There is boxing events that I could name, there is MMA events that I could name right now where they will over dark an arena. I don’t agree with their lighting package, it will be a sold out arena and it will look like nobodies there because all you can see is the lights that happen to be on the apparatus...the ring or the cage. I don’t agree with that, but there are ways to do it that are happening right now and that’s with twenty thousand people live. The WWE, for reasons that are never going to be understood by me, decided to light the arena the exact same way. The same lighting that was on the ring was the same lighting that was on the first row, second row and the twentieth row. They did not dim it in the least, they steered into the fact that nobody was there...it looked ridiculous,” Sonnen said on Beyond The Fight

It should be noted that all future editions of Raw, Smackdown and NXT, at least until ‘Mania 36, are going to be held in the same building.

Sonnen also learned that the fans are the star of the show each week, but also believes that the WWE could be ok in this setting if they learn from their mistakes from this past week’s Raw. 

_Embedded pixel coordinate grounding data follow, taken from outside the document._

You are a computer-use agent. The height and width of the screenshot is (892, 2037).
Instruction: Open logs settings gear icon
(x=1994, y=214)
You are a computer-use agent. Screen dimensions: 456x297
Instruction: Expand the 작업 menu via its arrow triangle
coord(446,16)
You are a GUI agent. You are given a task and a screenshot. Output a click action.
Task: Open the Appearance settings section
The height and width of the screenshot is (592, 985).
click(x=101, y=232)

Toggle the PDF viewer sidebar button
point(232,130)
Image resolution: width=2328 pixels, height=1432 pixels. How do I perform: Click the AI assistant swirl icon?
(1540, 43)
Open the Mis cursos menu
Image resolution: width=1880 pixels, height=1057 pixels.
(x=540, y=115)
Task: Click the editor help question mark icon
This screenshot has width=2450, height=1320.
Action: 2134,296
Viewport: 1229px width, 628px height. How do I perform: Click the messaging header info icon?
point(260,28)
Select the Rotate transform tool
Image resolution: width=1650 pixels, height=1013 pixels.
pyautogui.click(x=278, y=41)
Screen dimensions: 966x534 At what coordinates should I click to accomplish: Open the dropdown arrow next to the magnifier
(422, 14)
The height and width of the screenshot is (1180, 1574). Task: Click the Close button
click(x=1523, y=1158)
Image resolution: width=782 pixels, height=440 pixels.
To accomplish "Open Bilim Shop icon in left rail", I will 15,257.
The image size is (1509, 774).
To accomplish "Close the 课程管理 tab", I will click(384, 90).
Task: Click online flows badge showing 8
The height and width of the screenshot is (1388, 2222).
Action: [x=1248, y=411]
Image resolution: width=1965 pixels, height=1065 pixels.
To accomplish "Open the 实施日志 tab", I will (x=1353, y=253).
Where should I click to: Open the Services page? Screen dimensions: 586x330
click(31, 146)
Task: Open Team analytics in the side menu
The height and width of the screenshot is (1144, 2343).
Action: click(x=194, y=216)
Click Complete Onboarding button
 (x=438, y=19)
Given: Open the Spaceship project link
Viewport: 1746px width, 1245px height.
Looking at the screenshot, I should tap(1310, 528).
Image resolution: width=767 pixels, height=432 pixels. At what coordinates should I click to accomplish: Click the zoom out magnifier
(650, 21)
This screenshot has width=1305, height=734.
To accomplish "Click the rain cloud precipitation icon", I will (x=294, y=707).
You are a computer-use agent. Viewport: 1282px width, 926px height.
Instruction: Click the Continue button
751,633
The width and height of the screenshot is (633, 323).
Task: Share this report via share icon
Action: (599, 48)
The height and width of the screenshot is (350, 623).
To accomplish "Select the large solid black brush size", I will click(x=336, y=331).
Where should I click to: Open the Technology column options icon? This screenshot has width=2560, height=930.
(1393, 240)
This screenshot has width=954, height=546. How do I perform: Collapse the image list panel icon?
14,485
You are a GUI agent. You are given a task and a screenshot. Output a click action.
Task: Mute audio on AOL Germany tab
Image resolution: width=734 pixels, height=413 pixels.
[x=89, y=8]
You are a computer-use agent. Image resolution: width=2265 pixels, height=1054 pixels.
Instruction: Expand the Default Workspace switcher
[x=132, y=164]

“I had no idea until watching this rotten piece of garbage, I always assumed the performers were the star of the show. I now know it's the fans, if you have no fans at a wrestling event...you’re in a hard spot. So the performers would come out and we get this wasn’t their fault and this was everybody’s first time. This is one of the problems you have with live TV, I’m only voicing it to you because there was a lesson to be learned here and I’m hoping this was learned. It looked as though that this was a dry rehearsal, now it’s okay and it's gonna be a success in the long run. If for Wrsetlemania, by example they’re gonna run out of this exact same training center and only stream it live with absolutely no audience. If they used this disaster known as Monday Night Raw as a dry rehearsal for Wrestlemania and they dim the damn thing and they let the action be fully on what’s happening in the ring, they’re going to be okay,” says Sonnen. 

The WWE isn’t the only organization that is running empty arena events, as plenty of promotions from Japan, Black Label Pro in the United States and even multiple MMA promotions have taken to that method in the wake of the coronavirus.